1937 (dated) 24.5 x 36.5 in (62.23 x 92.71 cm)
1 : 20000
This is a very scarce Sugie, Fusazō (杉江房造) map of Shanghai, China, issued on August 30 of 1937 (Showa 12) with manuscript annotations relating to the Battle of Shanghai. Centered on the Bund, the map covers central Shanghai. The Shanghai International Settlement is highlighted in Pink and the French Concession appears in Yellow. Along the Huangpu River, important wharves and docks are noted. In the foreign regions, important locations and street names appear in both Chinese and English, otherwise labels are in Chinese. In the upper left there are insets of nearby Hangzhou.
This map is unique for the addition of manuscript annotations in Chinese associated with the Battle of Shanghai. Parts of the Concession and International settlement are highlighted off in black ink. The surrounding regions are further highlighted in red ink. Notes that we have been unable to decipher seem to follow the battle day by day. When this map was issued, the French Concession and the International Settlement were, for the most part, left in peace by the Japanese invaders, turning them into an ocean of peace and prosperity in an otherwise war-torn city.
Versions of the New Map of Shanghai by Sugie Fusazō appeared as early as 1931 (Showa 6). There is significant variation between editions, especially those later editions which appeared during the Japanese takeover of Shanghai.

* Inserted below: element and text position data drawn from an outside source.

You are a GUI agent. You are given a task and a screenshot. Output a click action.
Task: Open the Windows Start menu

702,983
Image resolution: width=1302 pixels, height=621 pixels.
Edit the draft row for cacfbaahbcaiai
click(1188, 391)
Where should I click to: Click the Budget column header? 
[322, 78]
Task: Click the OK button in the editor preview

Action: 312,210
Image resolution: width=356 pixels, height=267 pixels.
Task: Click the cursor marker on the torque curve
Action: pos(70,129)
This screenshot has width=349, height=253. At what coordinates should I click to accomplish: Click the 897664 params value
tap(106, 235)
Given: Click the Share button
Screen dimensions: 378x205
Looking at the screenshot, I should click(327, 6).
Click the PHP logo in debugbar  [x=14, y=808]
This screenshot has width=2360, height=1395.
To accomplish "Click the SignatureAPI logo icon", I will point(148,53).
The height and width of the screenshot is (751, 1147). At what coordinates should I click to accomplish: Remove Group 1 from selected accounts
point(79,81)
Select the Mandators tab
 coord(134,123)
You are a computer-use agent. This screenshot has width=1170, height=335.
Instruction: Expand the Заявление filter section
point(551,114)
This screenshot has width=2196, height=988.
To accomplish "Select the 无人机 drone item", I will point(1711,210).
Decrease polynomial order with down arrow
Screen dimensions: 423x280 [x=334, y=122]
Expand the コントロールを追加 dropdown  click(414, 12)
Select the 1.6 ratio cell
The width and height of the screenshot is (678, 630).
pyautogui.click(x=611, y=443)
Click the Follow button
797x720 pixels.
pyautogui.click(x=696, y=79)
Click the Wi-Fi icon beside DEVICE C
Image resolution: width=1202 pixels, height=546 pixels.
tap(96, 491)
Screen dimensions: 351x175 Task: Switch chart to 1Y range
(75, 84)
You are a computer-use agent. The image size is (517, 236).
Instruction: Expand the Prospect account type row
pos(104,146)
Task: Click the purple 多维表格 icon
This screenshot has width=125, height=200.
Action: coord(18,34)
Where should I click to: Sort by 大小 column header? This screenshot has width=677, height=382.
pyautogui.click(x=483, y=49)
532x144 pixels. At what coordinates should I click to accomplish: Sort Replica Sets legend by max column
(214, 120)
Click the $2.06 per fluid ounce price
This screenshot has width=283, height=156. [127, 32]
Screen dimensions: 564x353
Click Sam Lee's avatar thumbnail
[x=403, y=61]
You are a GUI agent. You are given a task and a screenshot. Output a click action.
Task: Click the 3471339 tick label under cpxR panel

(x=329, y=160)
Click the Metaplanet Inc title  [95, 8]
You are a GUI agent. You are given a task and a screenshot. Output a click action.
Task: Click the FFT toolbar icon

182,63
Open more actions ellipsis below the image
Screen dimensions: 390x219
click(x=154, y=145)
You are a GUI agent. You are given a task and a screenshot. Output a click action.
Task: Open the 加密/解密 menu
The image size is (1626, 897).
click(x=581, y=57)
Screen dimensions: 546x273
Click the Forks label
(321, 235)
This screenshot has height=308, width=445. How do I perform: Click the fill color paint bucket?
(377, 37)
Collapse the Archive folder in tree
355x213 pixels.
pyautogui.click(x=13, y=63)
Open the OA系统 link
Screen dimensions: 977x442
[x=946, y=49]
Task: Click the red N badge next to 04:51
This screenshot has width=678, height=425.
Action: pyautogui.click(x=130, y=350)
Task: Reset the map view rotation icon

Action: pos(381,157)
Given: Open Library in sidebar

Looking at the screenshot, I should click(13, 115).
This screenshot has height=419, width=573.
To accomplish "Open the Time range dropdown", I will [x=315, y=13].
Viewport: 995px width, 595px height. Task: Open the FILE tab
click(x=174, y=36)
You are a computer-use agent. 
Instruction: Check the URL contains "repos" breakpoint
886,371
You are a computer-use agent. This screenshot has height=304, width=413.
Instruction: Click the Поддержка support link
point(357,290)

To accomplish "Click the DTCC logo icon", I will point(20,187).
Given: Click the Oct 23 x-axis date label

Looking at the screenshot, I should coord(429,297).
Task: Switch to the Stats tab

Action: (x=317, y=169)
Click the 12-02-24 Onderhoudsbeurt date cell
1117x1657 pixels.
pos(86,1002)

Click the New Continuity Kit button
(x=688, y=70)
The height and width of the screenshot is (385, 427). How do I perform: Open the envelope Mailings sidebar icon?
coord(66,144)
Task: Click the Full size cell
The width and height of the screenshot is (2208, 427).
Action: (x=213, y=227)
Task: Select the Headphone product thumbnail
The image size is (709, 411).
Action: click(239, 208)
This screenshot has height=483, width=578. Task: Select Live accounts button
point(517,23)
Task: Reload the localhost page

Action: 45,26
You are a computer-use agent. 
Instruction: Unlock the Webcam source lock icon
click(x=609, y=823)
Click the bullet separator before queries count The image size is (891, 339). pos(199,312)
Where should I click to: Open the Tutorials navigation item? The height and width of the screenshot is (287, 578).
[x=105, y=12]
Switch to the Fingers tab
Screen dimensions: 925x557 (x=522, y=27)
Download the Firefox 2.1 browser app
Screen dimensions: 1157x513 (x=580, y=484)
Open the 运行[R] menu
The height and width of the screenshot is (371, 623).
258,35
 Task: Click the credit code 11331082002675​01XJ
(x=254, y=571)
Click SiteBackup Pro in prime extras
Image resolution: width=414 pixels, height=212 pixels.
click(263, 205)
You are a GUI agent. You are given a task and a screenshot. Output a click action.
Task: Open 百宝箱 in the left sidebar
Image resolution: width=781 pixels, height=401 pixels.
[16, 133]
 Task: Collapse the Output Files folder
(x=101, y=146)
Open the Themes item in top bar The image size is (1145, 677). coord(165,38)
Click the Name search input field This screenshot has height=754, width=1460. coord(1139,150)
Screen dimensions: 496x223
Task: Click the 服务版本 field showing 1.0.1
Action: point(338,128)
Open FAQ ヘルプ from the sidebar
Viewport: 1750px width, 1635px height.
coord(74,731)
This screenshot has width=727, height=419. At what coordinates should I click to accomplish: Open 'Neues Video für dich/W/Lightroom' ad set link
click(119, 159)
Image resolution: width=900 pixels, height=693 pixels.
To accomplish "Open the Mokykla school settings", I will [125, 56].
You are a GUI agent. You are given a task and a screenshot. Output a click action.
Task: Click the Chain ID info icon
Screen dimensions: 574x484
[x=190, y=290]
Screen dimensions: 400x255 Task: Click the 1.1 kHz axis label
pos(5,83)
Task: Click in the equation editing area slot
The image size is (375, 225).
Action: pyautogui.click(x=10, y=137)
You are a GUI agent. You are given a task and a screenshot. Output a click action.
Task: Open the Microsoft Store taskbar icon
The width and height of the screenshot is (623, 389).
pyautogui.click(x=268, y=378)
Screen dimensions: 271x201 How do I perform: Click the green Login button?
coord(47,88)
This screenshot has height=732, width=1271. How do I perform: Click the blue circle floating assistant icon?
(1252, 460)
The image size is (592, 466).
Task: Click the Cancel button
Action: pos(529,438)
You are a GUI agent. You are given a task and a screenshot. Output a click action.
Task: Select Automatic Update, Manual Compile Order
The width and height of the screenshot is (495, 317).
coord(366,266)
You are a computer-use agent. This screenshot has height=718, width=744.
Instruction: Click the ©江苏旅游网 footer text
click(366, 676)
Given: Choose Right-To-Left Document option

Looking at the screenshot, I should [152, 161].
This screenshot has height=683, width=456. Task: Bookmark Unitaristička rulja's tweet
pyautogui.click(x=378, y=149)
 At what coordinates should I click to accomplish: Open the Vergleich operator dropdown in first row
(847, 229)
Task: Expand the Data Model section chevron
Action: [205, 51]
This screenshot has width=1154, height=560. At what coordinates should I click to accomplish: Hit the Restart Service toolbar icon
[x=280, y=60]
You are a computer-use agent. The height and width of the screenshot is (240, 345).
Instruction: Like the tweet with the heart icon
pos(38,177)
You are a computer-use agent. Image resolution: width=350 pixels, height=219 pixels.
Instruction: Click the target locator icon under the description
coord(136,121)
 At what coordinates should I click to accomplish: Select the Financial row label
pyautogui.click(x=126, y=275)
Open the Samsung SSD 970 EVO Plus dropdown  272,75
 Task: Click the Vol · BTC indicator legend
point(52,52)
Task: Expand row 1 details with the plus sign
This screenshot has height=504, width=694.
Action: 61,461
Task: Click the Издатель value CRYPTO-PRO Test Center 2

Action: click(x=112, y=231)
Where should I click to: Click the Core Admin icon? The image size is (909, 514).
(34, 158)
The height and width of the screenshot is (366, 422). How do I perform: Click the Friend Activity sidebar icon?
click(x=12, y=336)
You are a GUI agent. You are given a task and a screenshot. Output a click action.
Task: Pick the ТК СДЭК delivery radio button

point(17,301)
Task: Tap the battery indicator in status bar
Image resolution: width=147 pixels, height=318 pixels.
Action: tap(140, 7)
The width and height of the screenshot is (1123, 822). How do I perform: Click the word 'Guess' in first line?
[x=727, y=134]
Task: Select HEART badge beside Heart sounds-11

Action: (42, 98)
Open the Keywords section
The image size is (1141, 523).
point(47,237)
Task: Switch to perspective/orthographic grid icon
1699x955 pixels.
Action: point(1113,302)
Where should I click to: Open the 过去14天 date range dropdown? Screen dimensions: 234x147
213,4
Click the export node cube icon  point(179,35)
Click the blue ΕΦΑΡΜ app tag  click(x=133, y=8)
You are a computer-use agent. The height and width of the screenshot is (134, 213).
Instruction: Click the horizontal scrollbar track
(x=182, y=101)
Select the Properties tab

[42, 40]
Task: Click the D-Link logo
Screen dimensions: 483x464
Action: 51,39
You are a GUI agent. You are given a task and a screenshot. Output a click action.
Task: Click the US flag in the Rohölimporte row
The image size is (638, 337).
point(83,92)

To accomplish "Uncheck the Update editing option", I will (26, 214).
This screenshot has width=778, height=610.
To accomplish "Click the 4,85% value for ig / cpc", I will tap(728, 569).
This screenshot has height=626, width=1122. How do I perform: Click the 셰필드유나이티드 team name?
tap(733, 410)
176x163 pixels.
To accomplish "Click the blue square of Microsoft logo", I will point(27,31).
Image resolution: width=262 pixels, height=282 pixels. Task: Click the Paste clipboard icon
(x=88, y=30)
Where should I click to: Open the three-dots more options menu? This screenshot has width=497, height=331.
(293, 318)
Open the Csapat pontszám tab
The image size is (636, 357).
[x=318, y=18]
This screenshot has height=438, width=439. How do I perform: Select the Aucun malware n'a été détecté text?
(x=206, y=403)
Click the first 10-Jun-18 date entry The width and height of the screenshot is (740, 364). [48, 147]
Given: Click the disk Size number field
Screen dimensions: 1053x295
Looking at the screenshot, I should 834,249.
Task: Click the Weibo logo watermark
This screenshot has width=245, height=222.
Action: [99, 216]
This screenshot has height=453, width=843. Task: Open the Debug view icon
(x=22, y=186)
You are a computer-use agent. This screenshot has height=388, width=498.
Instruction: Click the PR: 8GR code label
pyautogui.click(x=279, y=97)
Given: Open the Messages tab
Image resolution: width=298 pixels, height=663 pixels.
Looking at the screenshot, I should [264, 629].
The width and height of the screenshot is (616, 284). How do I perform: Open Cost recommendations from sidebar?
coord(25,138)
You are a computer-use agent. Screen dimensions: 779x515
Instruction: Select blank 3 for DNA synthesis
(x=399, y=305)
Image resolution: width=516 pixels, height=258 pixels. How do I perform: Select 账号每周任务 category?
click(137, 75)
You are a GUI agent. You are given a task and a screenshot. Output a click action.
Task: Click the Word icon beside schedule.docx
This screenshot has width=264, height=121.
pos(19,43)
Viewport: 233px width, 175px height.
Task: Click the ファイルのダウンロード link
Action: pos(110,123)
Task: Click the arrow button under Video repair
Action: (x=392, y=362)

Fusazō Sugie (fl. c. 1910 – 1950), 杉江房造, was a Japanese bookseller, printer, and active in Shanghai during the final years of the Qing. Fusazō was the owner of the Nihon-do Japanese Bookstore (日本堂書店) in Shanghai, located at 155 Hong-Kou-Wen Street and 237 Woosung Road. He issued numerous guidebooks, souvenir photo books, and maps associated with Shanghai and Nanjing, many of which were bilingual and marketed to American and European tourists and servicemen. His bilingual New Map of Shanghai, published in various states and editions from 1931 well into the 1940s, is his most notable cartographic work.
Very good. Manuscript annotations on recto. Some wear and verso reinforcement on original fold lines.